1. The Subjectivity Problem: ChatGPT's response highlights a real issue. 'Best' is not a factual attribute. AI models are being trained to be cautious and avoid making subjective recommendations that could be seen as biased or legally problematic. They are much more comfortable answering a factual question like, "Which plumbers in Chicago are open 24/7?"

2. The 'Source Amnesia' Problem: This is the most critical issue. The AIs (especially Gemini and Copilot) are synthesizing information from so many different sources across the web that they seem to lose track of the quality and timeliness of those sources. An AI might combine information from a competitor's negative blog post, an outdated business directory from five years ago, and your official website, and it struggles to weigh these sources appropriately. It might give the same weight to a 2-year-old blog post titled "The 5 Best Plumbers in Chicago" as it does to the hundreds of real-time reviews on a Google Business Profile. This leads to it recommending a company with poor recent reviews because it was featured on an old 'best of' list.

3. The Lack of a Ground Truth: The core of the problem is that for most businesses, there is no single, authoritative, machine-readable 'source of truth'. The AI is forced to cobble together an answer from a patchwork of unreliable, often contradictory, third-party sources. It's doing its best to make sense of a messy internet.

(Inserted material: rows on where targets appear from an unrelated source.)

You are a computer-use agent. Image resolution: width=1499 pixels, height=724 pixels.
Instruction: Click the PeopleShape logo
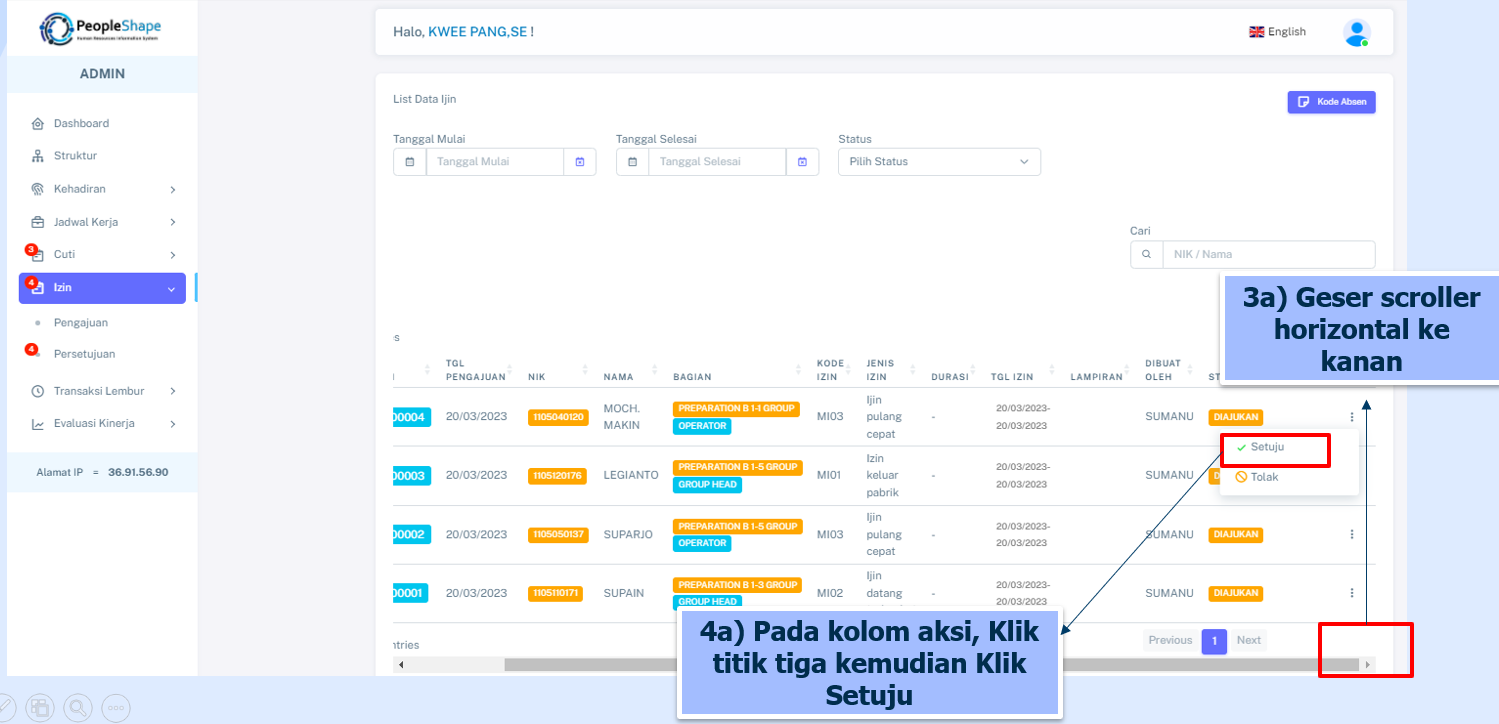[100, 29]
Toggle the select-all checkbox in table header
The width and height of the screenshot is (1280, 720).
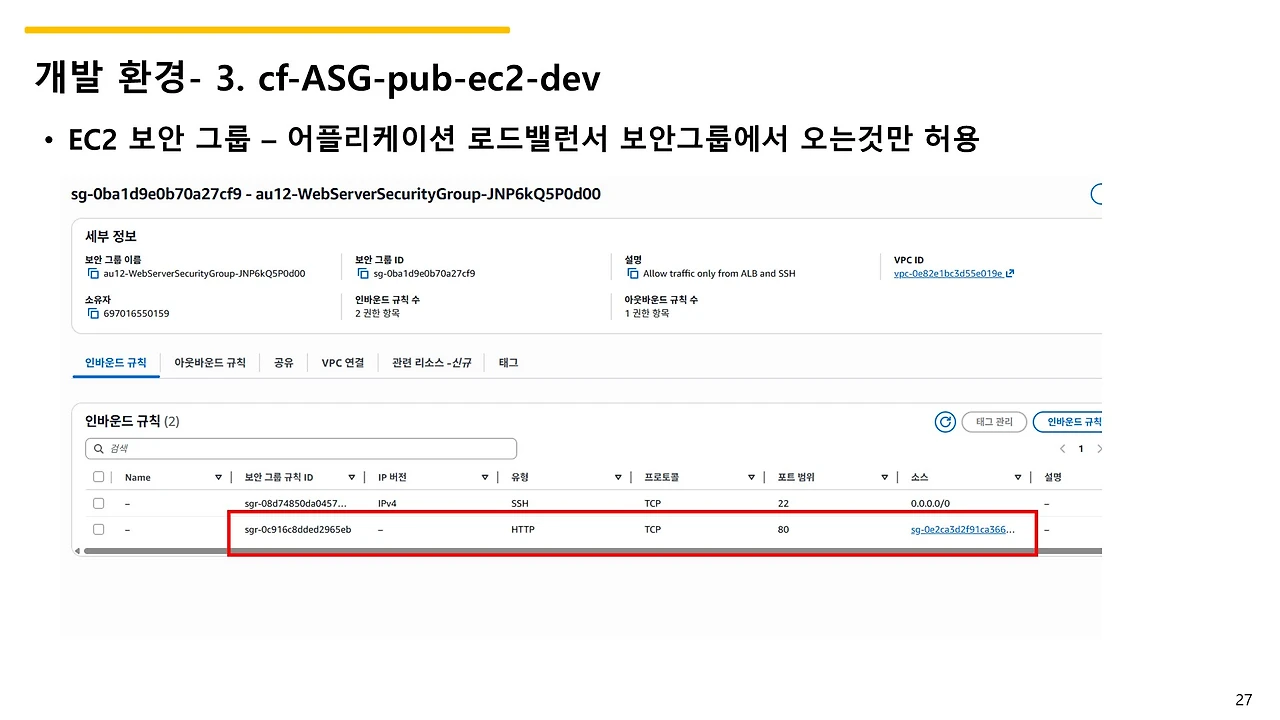click(x=98, y=477)

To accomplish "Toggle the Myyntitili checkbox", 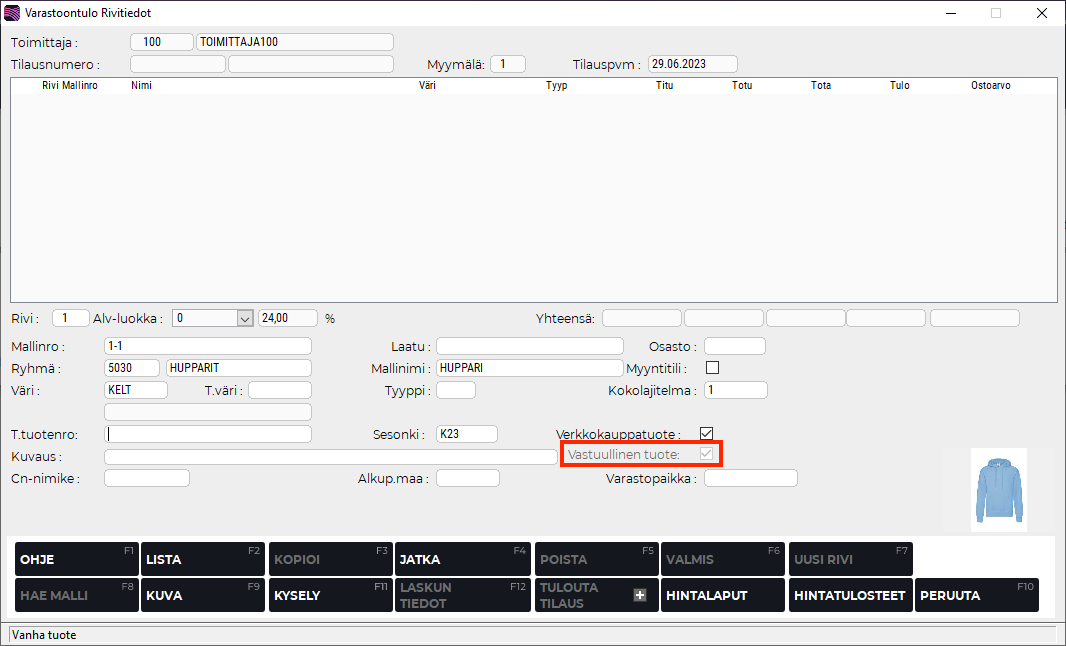I will 713,367.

The Opportunity for Your Business: Become the Source of Truth

This experiment reveals the AI's desperate need for reliable, first-party data. The business that provides it will be the one that gets the confident, authoritative recommendation. Here is how to position your business to be the solution to the AI's problem:

  • Stop Relying on Third Parties: You cannot control what Yelp, Angi, or a random blogger says about you. You can control what your own website says. Your goal should be to make your own website the primary, unimpeachable source of information about your business.

  • Provide Facts, Not Just Marketing Copy: Instead of just saying you offer "great service," you need to structure the facts about your services. A plumbing company should use structured data (Schema.org) to explicitly label its offerings like "serviceType": "Emergency Plumbing" or "serviceType": "Drain Cleaning". It should label attributes like "hasOffer": {"@type": "Offer", "name": "24/7 Service"}.

  • Structure Everything: The more factual data you can provide in a machine-readable format, the better. Structure your hours, service area, specific services offered, licenses and certifications, and even price ranges. This turns your website from a subjective brochure into a factual database.

  • Build Your Own 'Best Of' Content: Create content on your own site that demonstrates your expertise and authority. Write detailed case studies of successful jobs. Create a definitive guide to solving a common plumbing problem. This makes your site a valuable source for the AI to cite, rather than relying on others.

When an AI has to choose between a business whose information is a messy puzzle it has to solve and a business that hands it a perfect, neatly-labeled answer key, it will choose the answer key every single time. The results of our experiment are alarming, but they provide a clear roadmap for the future of local search. The businesses that invest in making themselves verifiably, factually, and structurally clear to machines will be the ones that win.